The memorandum of understanding between the B.C. Assembly of First Nations and the Business Council of British Columbia released this week says all the right things. 

It sets out in respectful terms that the parties agree to “establish and define a collaborative and constructive relationship”, they will “engage to create a formal ongoing dialogue”, and they will “advance an agenda that supports the delivery of shared prosperity.”

To be sure, these sound like motherhood statements with which no one could disagree. But we shouldn’t underestimate the power of words. As a veteran observer of aboriginal affairs told The Vancouver Sun editorial board this week, “First Nations don’t sign bullshit agreements.”

At a time when confrontation seems to greet every development, an understanding that emphasizes collaboration, economic reconciliation and a mutual desire to increase the prosperity of the province, marks a significant milestone in the economic relationship between business and First Nations. It is a giant leap from paternalism to partnership.

Of course, neither First Nations nor businesses were depending on this document to move forward. There are hundreds of existing agreements between businesses and First Nations worth billions of dollars that predate the agreement.

Indeed, in 2014, a database funded and developed by the Aboriginal Business Investment Council and the Ministry of Jobs, Tourism and Skills Training offered an accounting of First Nations business development. It highlighted 1,099 self-identified aboriginal businesses, with more than 600 small businesses run by First Nation’s entrepreneurs, 50 community-owned development corporations, 80 formal joint ventures with businesses, 288 agreements between government or industry, 27 revenue-sharing agreements, and 12 agreements related to B.C.’s 19 operating metal and coal mines. 

It was pure coincidence that at roughly the same time as this week’s deal was released, oilsands giant Suncor Energy announced that the Fort McKay First Nation in Alberta would acquire a 34-per-cent stake in Suncor’s East Tank Farm project, a bitumen storage terminal, for $350 million.

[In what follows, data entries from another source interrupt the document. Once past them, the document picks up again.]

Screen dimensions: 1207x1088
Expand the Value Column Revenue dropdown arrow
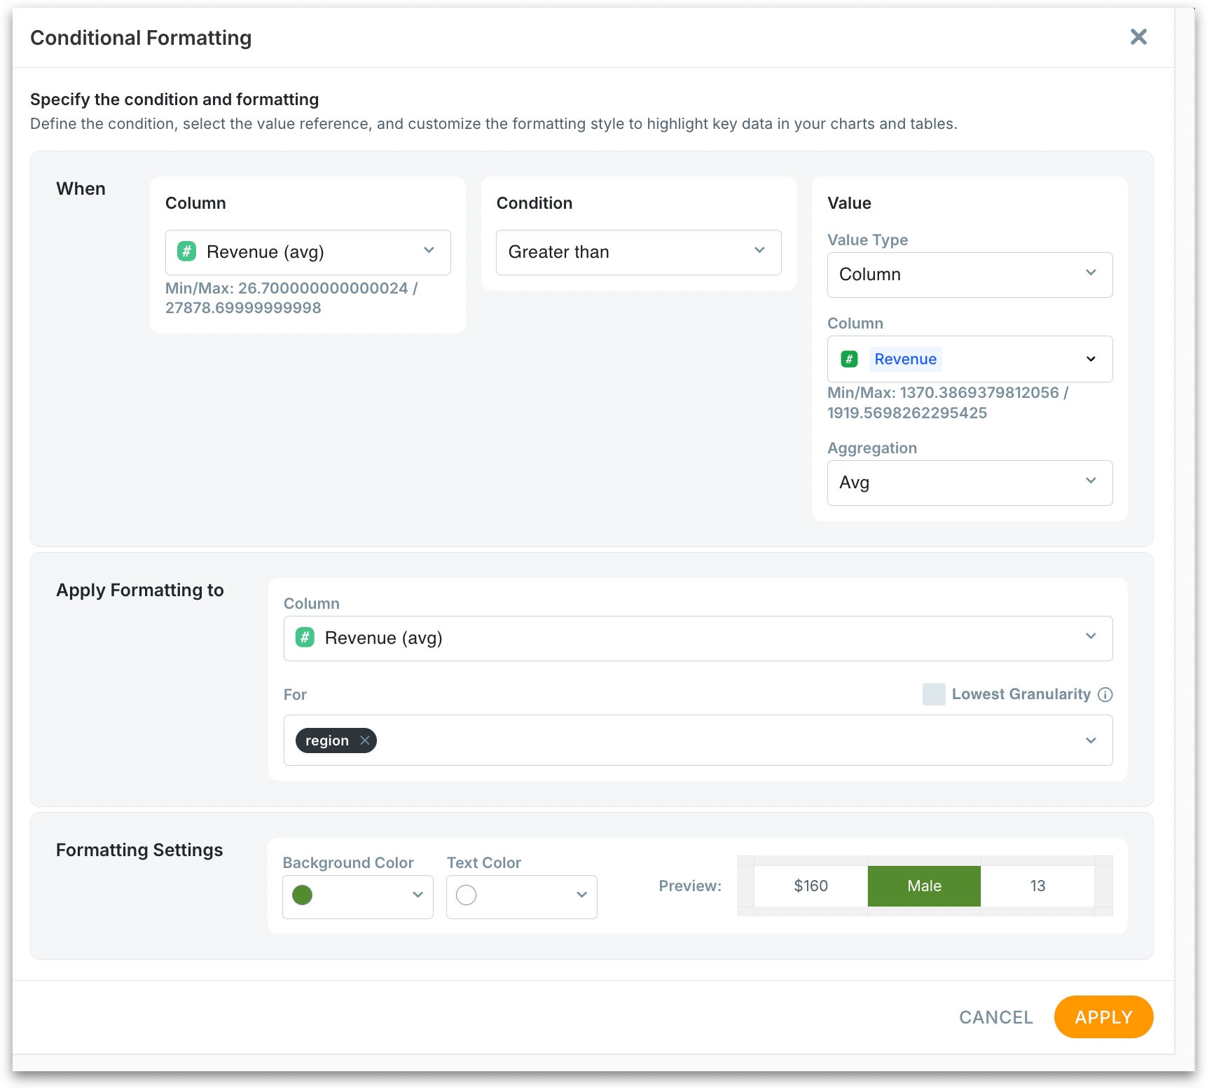coord(1091,359)
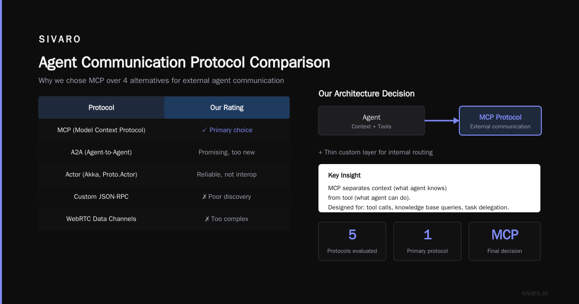Click the A2A (Agent-to-Agent) row
Image resolution: width=579 pixels, height=304 pixels.
(x=164, y=152)
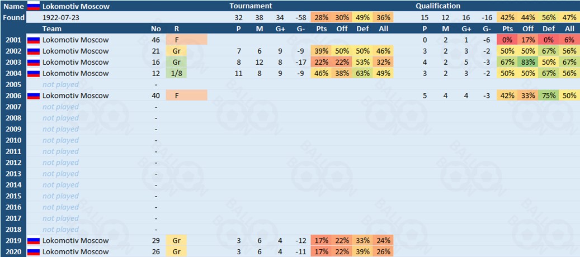Click the founding date 1922-07-23 cell
Screen dimensions: 580x257
click(61, 17)
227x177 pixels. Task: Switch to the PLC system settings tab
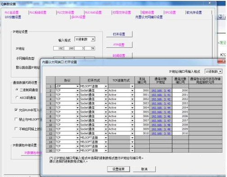point(38,13)
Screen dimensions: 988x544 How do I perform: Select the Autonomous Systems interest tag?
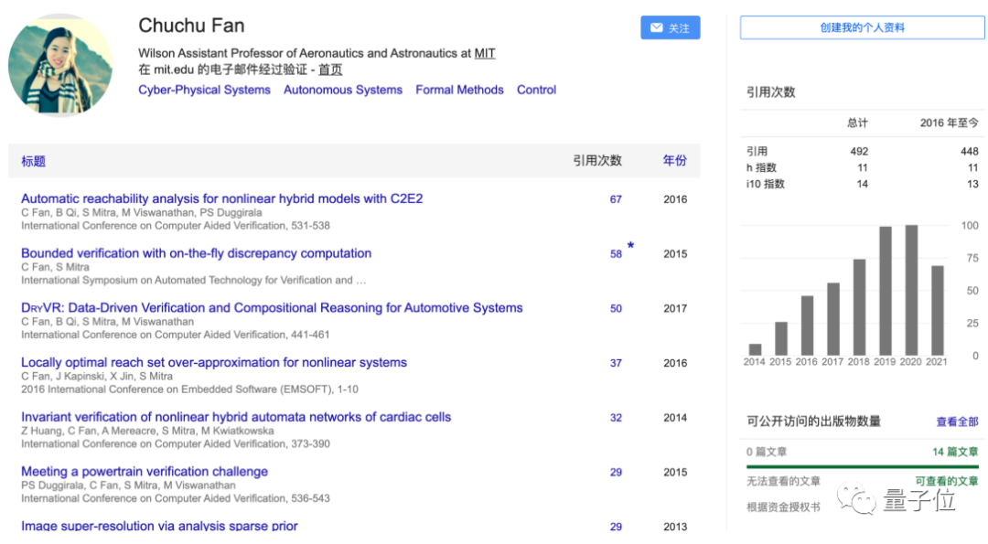(342, 90)
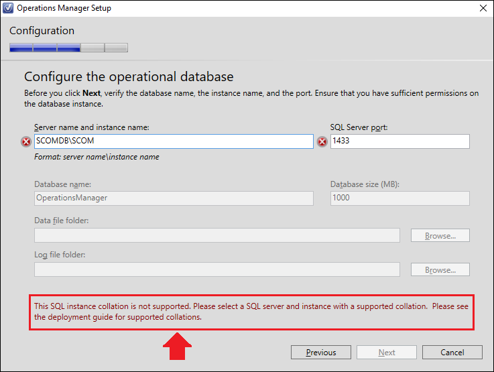
Task: Click the 'Configure the operational database' heading
Action: [x=129, y=77]
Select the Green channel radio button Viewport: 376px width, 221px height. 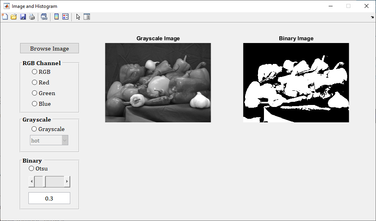click(35, 93)
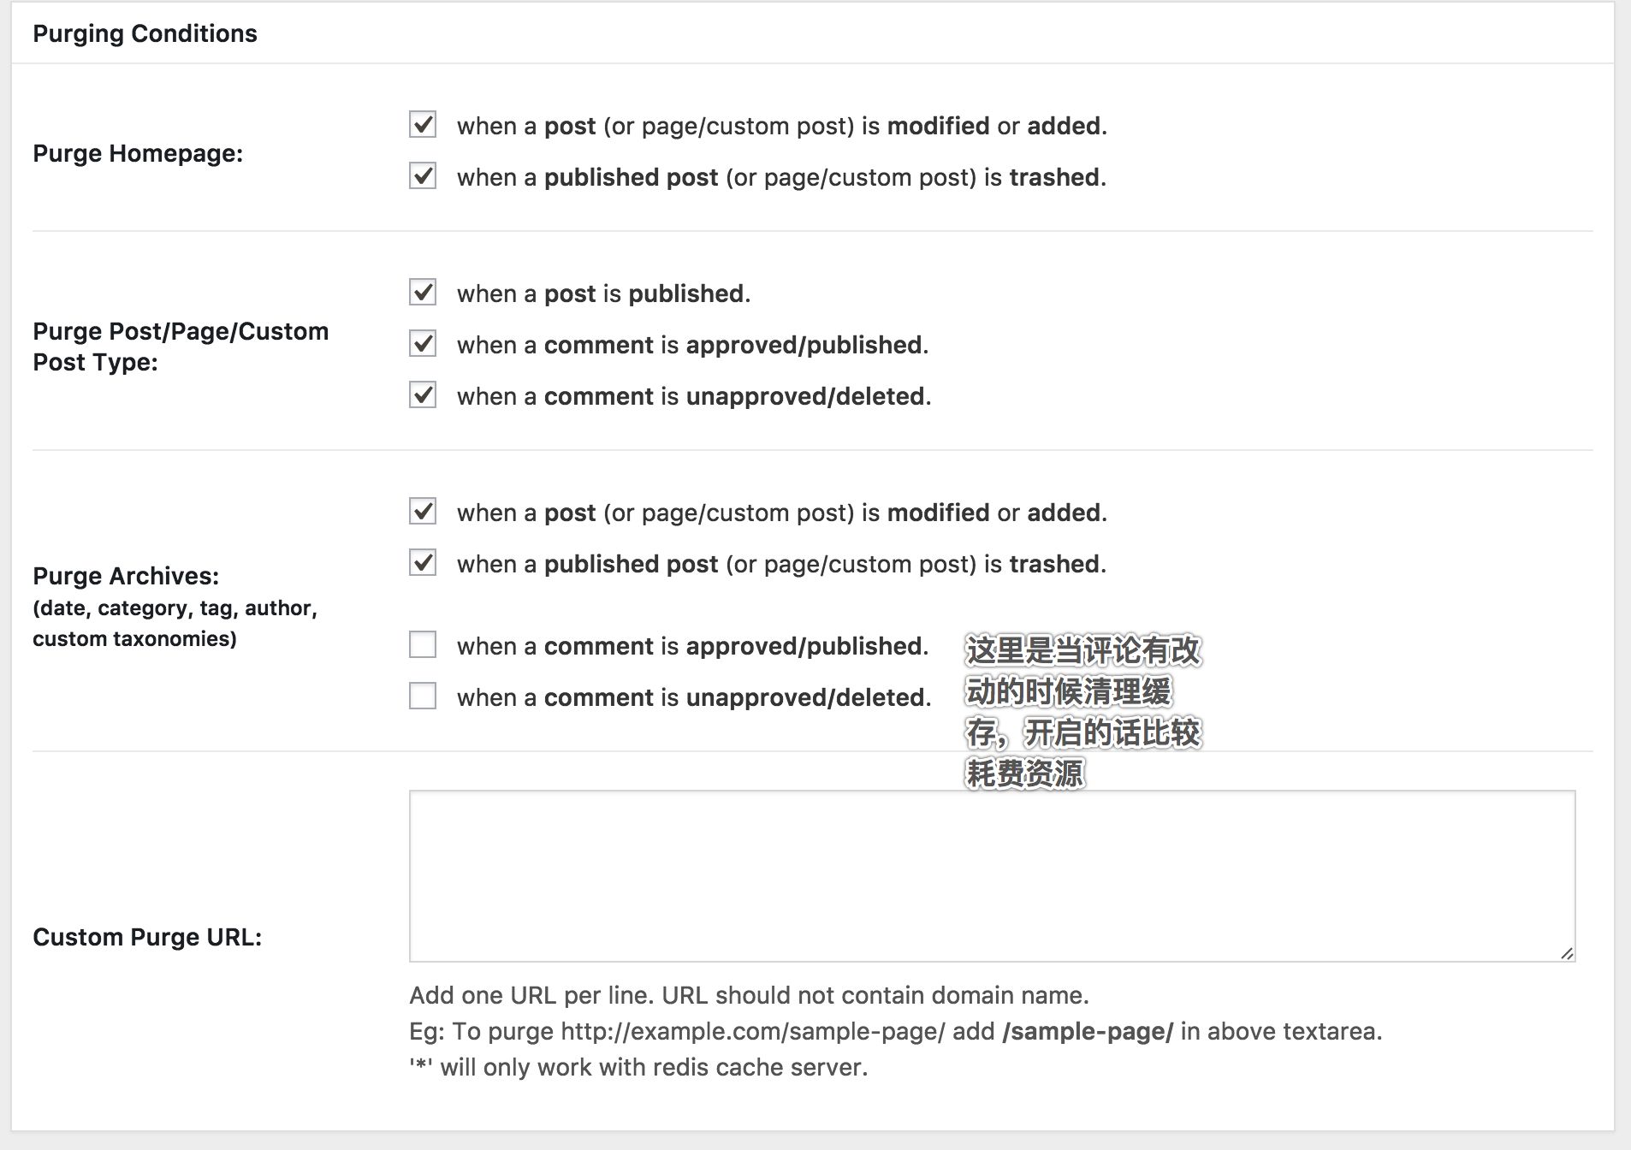Image resolution: width=1631 pixels, height=1150 pixels.
Task: Untick Purge Post when comment is approved/published
Action: tap(423, 344)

The band will issue bonds to raise the money. While the deal had nothing to do with B.C., it reflects the spirit of the agreement, a BCBC spokesperson said.

The deal makes clear that there is still work to do to ensure First Nations have the tools they need to equitably share in B.C.’s prosperity — access to capital through loan guarantees, for example, something the federal government has been talking about since January. 

The agreement states that the parties seek new opportunities to jointly advance the shared interests of sustainable economic development in B.C. through increased public engagement and understanding. That’s an objective many British Columbians will have no trouble buying into.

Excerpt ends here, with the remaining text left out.